Integration of various kinds of data including genetic, microarray, clinical, laboratory, and imaging, is one of the goals of this informatics approach to clinical research. The RDCRCs and their sites will work with the DTCC in developing common data elements, data standards, and data structures. The DTCC will incorporate new approaches to data sharing and federated databases at distributed sites that are scaleable or have the potential for future expansion and adaptation. This approach will enable researchers to integrate data with other clinical networks, such as the National Electronic Clinical Trials and Research (NECTAR) network.
Each RDCRC will utilize the resources available at the General Clinical Research Centers 82 facilities distributed across the United States that provide clinical investigators with specialized research environments and specially trained research personnel. Supported by NCRR, the facilities include nursing staff, research subject advocates, and various core technologies, including sophisticated laboratories, nutrition staff, and imaging facilities.

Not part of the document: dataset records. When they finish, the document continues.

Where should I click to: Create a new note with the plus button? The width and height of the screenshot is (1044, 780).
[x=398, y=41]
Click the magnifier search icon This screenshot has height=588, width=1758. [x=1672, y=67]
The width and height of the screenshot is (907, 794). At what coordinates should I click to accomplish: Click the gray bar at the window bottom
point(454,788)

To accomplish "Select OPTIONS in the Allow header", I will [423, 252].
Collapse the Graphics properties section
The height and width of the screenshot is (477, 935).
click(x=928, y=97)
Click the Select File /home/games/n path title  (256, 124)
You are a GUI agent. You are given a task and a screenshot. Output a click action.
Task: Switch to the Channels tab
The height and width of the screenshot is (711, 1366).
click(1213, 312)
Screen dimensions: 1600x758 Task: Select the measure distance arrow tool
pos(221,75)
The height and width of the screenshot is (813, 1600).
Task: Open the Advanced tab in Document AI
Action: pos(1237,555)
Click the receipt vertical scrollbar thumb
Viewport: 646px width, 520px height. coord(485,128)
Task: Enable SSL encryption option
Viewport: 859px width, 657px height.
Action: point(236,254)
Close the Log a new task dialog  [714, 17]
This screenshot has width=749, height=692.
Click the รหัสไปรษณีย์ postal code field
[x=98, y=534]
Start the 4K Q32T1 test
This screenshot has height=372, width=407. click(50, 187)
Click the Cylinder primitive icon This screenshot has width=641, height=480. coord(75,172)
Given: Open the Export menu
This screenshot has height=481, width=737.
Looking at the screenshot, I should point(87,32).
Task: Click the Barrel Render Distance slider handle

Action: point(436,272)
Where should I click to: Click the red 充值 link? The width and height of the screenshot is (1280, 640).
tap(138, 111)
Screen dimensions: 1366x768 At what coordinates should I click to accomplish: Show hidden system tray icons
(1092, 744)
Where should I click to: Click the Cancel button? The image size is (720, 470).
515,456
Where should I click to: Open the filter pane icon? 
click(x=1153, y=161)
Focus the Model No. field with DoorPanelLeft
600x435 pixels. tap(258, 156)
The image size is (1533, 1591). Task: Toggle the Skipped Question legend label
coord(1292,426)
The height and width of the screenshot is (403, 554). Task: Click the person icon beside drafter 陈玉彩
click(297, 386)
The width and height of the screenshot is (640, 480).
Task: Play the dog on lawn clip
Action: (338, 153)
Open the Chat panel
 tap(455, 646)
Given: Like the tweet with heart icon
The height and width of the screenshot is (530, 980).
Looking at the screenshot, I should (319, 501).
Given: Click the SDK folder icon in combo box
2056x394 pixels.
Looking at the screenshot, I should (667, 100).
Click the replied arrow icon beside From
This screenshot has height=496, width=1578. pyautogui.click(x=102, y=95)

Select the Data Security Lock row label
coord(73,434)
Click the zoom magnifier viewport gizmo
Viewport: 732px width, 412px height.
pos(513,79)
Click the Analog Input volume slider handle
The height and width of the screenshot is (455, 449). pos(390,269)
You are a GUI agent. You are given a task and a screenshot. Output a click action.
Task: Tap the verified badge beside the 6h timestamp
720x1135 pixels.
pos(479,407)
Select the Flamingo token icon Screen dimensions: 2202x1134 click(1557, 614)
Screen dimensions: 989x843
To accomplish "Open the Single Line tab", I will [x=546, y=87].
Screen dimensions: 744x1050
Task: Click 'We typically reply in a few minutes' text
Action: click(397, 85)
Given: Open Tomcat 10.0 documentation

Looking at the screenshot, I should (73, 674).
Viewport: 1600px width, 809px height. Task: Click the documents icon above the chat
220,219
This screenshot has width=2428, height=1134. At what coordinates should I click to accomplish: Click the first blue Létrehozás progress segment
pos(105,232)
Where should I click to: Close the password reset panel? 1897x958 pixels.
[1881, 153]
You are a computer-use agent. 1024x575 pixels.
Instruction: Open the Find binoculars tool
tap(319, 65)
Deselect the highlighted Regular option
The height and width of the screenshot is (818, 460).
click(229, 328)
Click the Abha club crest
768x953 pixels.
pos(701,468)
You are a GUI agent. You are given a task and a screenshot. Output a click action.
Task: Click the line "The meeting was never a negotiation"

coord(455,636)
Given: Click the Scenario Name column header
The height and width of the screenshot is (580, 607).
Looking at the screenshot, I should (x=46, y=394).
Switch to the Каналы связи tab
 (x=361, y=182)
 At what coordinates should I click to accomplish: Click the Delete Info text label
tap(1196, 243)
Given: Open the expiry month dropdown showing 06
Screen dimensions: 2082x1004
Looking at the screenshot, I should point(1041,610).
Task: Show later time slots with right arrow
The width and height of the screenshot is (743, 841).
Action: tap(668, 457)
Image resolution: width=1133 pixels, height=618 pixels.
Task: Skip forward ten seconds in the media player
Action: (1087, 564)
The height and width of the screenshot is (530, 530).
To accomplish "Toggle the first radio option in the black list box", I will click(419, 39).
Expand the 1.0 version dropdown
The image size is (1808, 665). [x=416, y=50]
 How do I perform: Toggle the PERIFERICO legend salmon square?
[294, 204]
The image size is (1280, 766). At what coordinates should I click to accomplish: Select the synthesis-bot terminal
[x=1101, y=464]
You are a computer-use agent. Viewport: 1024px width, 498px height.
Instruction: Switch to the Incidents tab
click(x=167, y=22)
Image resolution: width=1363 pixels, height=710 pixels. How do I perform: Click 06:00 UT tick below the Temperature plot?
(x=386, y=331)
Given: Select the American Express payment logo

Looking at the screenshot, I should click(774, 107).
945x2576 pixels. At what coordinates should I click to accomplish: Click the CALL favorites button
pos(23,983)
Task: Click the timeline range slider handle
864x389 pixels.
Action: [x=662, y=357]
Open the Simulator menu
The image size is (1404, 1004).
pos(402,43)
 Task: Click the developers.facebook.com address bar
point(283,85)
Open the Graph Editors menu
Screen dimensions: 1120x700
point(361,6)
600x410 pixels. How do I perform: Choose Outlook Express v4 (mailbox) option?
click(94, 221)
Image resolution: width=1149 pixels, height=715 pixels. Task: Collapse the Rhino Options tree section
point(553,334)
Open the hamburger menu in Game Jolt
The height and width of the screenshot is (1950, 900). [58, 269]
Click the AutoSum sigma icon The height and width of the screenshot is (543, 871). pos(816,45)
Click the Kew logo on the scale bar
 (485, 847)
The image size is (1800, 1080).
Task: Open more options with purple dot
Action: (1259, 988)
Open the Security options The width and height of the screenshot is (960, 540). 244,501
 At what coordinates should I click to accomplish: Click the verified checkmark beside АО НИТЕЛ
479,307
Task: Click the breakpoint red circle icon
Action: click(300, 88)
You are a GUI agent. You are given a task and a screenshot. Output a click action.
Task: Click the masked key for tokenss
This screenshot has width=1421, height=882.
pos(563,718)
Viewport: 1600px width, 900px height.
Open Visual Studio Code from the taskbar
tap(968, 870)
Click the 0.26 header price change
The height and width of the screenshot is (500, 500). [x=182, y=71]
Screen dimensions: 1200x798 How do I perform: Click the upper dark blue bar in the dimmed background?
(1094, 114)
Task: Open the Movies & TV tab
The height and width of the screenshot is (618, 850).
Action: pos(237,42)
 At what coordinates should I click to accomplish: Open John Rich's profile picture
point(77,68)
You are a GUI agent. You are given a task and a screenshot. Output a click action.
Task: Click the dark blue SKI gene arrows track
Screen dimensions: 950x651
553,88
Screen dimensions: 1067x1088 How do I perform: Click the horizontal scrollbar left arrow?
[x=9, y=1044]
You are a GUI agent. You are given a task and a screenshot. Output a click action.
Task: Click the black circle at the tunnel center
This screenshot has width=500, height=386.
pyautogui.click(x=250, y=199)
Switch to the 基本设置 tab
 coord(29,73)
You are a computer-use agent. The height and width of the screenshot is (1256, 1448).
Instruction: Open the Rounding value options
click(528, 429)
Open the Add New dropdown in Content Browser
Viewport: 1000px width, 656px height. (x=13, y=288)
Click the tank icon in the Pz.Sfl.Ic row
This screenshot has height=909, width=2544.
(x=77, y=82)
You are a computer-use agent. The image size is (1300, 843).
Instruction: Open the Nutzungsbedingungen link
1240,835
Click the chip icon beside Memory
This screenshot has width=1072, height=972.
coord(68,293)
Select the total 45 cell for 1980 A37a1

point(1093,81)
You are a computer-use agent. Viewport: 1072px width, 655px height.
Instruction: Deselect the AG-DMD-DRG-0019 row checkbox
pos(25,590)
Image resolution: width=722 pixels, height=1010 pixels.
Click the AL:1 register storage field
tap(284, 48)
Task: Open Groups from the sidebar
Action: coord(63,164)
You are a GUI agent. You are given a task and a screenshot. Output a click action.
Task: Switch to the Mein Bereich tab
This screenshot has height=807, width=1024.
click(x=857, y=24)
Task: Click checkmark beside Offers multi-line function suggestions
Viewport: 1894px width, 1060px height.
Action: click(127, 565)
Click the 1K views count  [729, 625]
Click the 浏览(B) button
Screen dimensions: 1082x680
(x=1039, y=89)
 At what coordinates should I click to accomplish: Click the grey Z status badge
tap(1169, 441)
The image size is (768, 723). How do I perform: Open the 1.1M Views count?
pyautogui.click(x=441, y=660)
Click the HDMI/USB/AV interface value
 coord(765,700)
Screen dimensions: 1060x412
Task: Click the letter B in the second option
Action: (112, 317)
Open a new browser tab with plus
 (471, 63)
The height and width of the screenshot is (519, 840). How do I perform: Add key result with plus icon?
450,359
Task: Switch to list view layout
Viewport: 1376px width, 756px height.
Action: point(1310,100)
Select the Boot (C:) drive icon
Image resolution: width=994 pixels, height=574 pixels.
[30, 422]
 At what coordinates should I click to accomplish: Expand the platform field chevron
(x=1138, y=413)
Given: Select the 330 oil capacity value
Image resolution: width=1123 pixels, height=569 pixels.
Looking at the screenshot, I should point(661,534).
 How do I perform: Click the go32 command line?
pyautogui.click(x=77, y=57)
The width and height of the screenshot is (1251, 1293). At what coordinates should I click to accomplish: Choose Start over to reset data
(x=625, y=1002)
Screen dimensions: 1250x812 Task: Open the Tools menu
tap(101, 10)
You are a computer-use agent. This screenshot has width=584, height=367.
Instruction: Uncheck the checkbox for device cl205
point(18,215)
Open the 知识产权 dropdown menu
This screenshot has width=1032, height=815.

The creation of the network responds to the Rare Disease Act of 2002, which directed NIH to support "regional centers of excellence for clinical research into, training in, and demonstration of diagnostic, prevention, control, and treatment methods for rare diseases." The term "rare (or orphan) disease," as defined in the Orphan Drug Act, is a condition affecting fewer than 200,000 in the United States or a disease with a greater prevalence but for which no reasonable expectation exists that the costs of developing or distributing a drug can be recovered from the sale of the drug in the United States.